Si el proyecto de ley propuesto por el congresista Marco Tulio Falconí hubiera sido aprobado, podría haberse sancionado a este Diario y a mí con una multa que va entre S/.76 y S/.760 por el título de este artículo.
El proyecto faculta al Indecopi “…para que asuma las funciones de revisión de la ortografía de las publicaciones efectuadas en diarios, revistas, semanarios, libros y anuncios públicos o publicitarios por el daño que causan a la cultura los errores ortográficos”.

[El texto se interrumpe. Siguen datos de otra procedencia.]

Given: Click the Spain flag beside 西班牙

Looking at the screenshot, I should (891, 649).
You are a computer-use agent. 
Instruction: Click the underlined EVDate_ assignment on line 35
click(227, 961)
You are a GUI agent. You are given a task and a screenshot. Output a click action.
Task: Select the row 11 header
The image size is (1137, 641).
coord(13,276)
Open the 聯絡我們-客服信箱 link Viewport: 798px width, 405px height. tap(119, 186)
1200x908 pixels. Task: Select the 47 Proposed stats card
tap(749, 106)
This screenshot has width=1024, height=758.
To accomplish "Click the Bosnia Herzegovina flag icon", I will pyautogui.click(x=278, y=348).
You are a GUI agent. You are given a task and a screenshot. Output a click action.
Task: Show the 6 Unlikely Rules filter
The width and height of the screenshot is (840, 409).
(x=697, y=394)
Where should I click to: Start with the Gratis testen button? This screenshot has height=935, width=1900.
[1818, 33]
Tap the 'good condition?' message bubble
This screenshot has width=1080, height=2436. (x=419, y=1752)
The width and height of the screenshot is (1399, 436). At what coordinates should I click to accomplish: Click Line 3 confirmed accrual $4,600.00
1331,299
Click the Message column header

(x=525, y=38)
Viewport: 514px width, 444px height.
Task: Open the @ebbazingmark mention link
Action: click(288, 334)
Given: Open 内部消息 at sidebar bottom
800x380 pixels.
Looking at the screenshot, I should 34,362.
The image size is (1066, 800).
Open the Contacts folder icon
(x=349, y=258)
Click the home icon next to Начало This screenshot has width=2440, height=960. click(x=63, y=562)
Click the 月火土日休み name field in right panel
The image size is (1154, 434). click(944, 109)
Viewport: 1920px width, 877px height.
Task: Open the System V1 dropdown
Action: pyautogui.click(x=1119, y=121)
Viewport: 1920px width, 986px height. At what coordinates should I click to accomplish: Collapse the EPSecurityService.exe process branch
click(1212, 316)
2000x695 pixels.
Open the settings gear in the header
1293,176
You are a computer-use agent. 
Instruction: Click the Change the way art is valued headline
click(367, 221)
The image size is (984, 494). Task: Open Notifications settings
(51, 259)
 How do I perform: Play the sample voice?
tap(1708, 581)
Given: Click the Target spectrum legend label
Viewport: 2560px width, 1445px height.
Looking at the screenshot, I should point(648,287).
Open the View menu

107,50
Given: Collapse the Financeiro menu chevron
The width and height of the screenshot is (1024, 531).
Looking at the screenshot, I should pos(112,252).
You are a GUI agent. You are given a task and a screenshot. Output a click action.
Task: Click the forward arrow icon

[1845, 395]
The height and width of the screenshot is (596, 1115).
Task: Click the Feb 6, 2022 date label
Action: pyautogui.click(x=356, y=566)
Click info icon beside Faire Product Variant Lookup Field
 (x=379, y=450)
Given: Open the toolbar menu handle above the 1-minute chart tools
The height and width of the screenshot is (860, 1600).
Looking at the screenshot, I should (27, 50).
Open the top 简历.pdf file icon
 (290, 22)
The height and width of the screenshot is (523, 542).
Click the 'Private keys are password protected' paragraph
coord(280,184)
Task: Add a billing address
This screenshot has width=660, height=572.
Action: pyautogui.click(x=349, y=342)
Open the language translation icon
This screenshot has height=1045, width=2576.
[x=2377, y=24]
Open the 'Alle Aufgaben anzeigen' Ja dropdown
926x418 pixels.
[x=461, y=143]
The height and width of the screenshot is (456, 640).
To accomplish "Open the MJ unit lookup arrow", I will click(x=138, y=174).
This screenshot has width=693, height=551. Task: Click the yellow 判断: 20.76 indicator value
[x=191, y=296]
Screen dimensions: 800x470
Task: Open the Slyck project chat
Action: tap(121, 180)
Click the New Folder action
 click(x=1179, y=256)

Para ello se establecen multas de entre 1% y 10% de la UIT, que en caso de reiterancia pueden llegar hasta un 50% de la UIT (es decir, la multa podría subir hasta S/.1.900).
Se dice que se viene toda una cartera de proyectos similares al del mismo Marco Tulio. Entre ellos se menciona uno que encargará a Indecopi multar por no tener buenos modales (por ejemplo, con S/.100 por comer con la boca abierta, S/.200 por no decirle “salud” al prójimo luego de un estornudo y S/.300 por limpiarse los mocos con la mano).
En otro proyecto se propone multar a quien cuenta chistes rojos, siendo las multas más altas las que sancionan menciones inapropiadas a órganos genitales y prostitutas en los chistes. En caso de reiterancia, el infractor deberá permanecer en silencio por períodos que van desde 2 horas hasta 6 meses.
Y como la puntualidad es importante, se propone en otro proyecto que las personas que lleguen tarde a una cita queden detenidas en una comisaría por el triple del tiempo de su tardanza.
Lo que sí debería haber es una ley que multe por presentar proyectos estúpidos, que se tramitan usando nuestros impuestos. Sobre todo porque ya existen muchas leyes aprobadas que padecen del mismo vicio del proyecto reivindicador de la ortografía.
El idioma (y la ortografía) son producto de un proceso evolutivo, de un orden espontáneo creado por la interacción humana. El español que hablamos no tiene nada que hacer con el que hablábamos hace 200 años. Las reglas gramaticales y ortográficas se construyen desde abajo, con el uso, y no desde arriba, impuestas por alguien. La gente cambia paulatinamente su forma de hablar y escribir y con ello cambian las reglas del lenguaje. Multar esas desviaciones es proscribir la innovación.
Esa tendencia proviene de lo que Hayek llamaba constructivismo: alguien diseña un régimen y pretende que todos lo sigan al margen de su legitimidad social. Proteger estándares como la ortografía con multas estatales es atentar contra el proceso evolutivo natural.
Lo que propuso el congresista Falconí no es tan distinto a muchas regulaciones estatales que van contra el carácter evolutivo de la acción humana. Usar multas y sanciones para forzar la forma de calcular la tasa de interés en un crédito o la de cambiar de celular, impedir el pacto que prohíbe el prepago de una deuda, obligar a que un doctor tenga que hablar dos idiomas extranjeros, prohibir que se pueda cobrar por cubierto en un restaurante, impedir la publicidad comparativa, impedir el uso de personajes de ficción en productos con muchas grasas o azúcares, entre otras leyes y regulaciones, castigan la evolución y sus ventajas como proceso de descubrimiento continuo. Tratan de imponer un constructivismo asfixiante sepultando la espontaneidad en los órdenes que los seres humanos creamos interactuando unos con otros.
Y es que la sociedad no es producto de ingeniería social planificada, sino de un proceso caótico en apariencia pero que crea un orden por medio de la interacción. El lenguaje es razonablemente predecible a pesar de que no ha sido creado por nadie en particular sino por todos en general. Lo mismo se puede decir de las prácticas comerciales, de los mercados e, incluso, de las reglas de convivencia a las que llamamos Derecho.
Todo evoluciona, desde la biología hasta el lenguaje, pasando por la tecnología y la economía. Negar la evolución atándola con leyes no es otra cosa que negar la vida misma.